We recorded the whole album in two days. I sang live on each track while playing my Martin acoustic, with a pickup feed for effects. Now my intention was that I would re-sing the vocals, which is the norm.
But, because of the nature of this album, with the voice leading and dueling with Vilardi's sense of timing and Paul's evocative bass, when I came to do the "real" vocals - even though they were often technically better - they never sounded as "right" as the originals. And so, unusual for this digital day and age, all the vocals are live, for better or worse. The Lord protect me from the critics.

I had assumed that my buddy, Angel Fernandez, would play his wonderful trumpet (remember him on
Who Killed Bobby Fuller, Paul Robeson, etc) but he was on the road leading the Marc Anthony band.
He suggested Rich Viruet. What a trip! He is one brilliant trumpeter and a real character to boot. Remind me to tell you about him someday! He brilliantly knocked off all the intricate parts that Fred had orchestrated while devouring a mountain of chicken wings, rice and beans. Faith Glassman put all her passion into the beautiful violin parts. Mike Fazio layered Kilroy with the sweep of his effected pedal steel guitar. Lisa Gutkin added her gypsy fiddle on Spanish Moon.

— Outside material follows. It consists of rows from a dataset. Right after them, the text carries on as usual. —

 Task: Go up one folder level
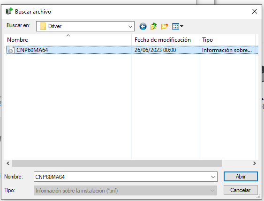pyautogui.click(x=153, y=26)
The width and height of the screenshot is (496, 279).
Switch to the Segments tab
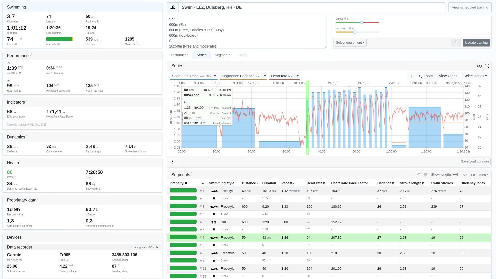[x=222, y=55]
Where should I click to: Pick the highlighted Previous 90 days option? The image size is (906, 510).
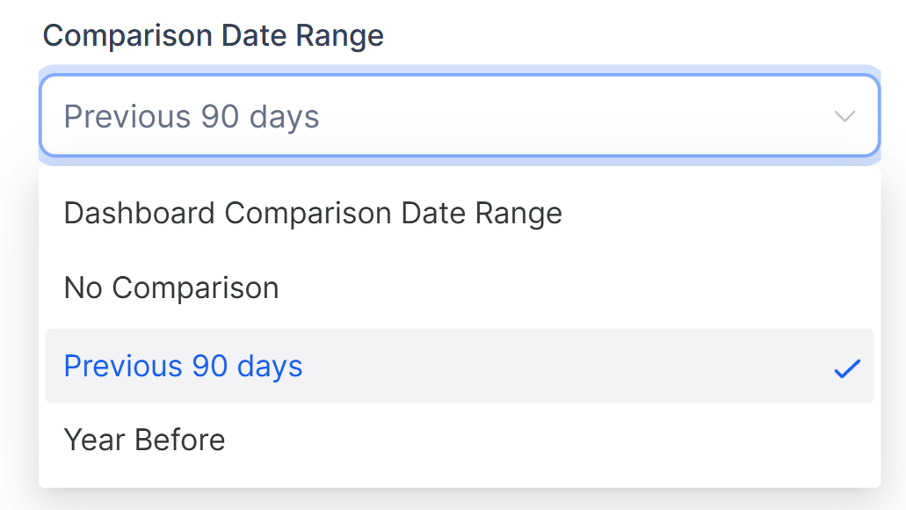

Dashing David Conrad, in between drafts of his new book, added cello, his new axe, to Girl in the Rain and, of course, the incomparable Geoffrey Blythe blew his heart out on Only Livin' Boy in New York and History of Ireland, Part 1. Then Stewart and I took turns on guitars, Fender Rhodes and his old Hammond; Suzzy Roche added her exquisitely haunting vocals to the first three tracks, Copernicus translated and added lyrics to the Lorca song, my old employer and comrade, Malachy McCourt, added his wry touches to the re-writing of Irish History and that - as the Bishop said to the actress - was that.

Over the next three months or so, Stewart and I snatched moments in between his sessions to massage and polish, what became for us, a labor of love. I can never thank him, Fred, Suzzy, the musicians and all those who gave me such love and support. I dedicate this album to them....and, of course, to you.